Viscous coupling: invented by British firm Ferguson Formula Developments (FF), the brainchild of Tony Rolt and Freddy Dixon. Silicone liquid in a casing. Increased slip will lead to increase in the liquid's viscosity, thus locking up the coupling. Used by Subaru in conjunction with a regular center diff, so only as a locking device, as opposed to the syncro system, in which it was used as the center diff itself, creating a part-time system. The main problem with VC locks is that they work by sensing rotational differences. Thus they risk not allowing the wheels to run free and seperately under braking. You can see that the integration of ABS, which is relying on precisely that characteristic, has been an engineer's nightmare. The syncro system was simply disconnected during braking. Others reduced the viscosity of the fluid, but this rendered the system less effective, though good enough for 4WD performance road cars. It is much cheaper than torsen, and that's where its main attraction lies. Is found in some form or another in many 4WD cars, Subaru its foremost exponent.

Torsen: invented by American firm Gleason Corp. Stands for TORque SENsing differential. Mechanical device of worm gears and a worm wheel that will split torque 50/50 in a no-slip situation. When one axle slips, the gears will send more torque to the axle with most grip, thus working in the opposite way of a conventional diff. Locking is instantaneous because it's a fully mechanical device. The gears work by sensing differences in torque instead of differences in rotation. This means it will prevent wheelspin instead of reacting and curing it. Also, it won't inadvertently lock under braking, as it will only lock under power. So torsen had all the advantages of the VC but none of its disadvantages. Not only used as a center or rear differential, but also as a "trick" LSD for a sporting FWD car such as the Honda Integra Type-R.

Haldex: developed by Swedish firm Haldex. Electronically controlled multi-plate clutch. Part-time, but fully automatic solution, directing torque to the rear axle when slip occurs. Compared to syncro, it negates the need for an extra clutch to disconnect the system under braking, so it's much simpler and lighter. Acts within 1/8 of a wheel rotation. Electronics control the precise distribution of torque split. Easy integration with ABS - in fact, ABS is an integral part of the system.

REQUIREMENT
Reproduce the text on four-wheel-drive couplings from "Haldex: developed by" up to and including "of the system.", swapping "multi-plate clutch" for "multi-disc clutch".

DATA ENTRIES
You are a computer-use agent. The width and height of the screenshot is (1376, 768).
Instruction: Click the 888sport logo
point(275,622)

--

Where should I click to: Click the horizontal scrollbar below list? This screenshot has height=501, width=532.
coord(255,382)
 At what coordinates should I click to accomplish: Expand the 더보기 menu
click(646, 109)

...

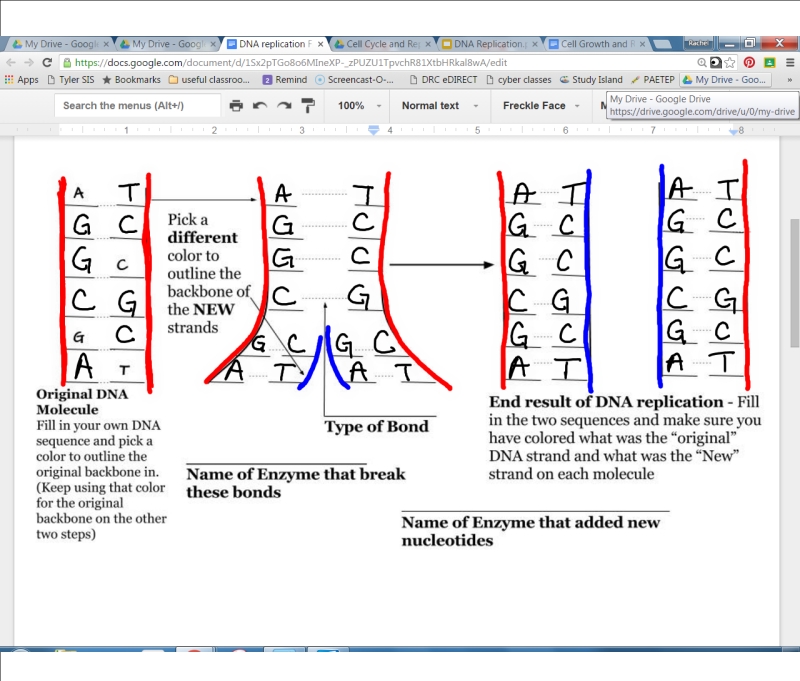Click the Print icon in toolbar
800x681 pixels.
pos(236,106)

RESULT FOR THIS TASK
Haldex: developed by Swedish firm Haldex. Electronically controlled multi-disc clutch. Part-time, but fully automatic solution, directing torque to the rear axle when slip occurs. Compared to syncro, it negates the need for an extra clutch to disconnect the system under braking, so it's much simpler and lighter. Acts within 1/8 of a wheel rotation. Electronics control the precise distribution of torque split. Easy integration with ABS - in fact, ABS is an integral part of the system.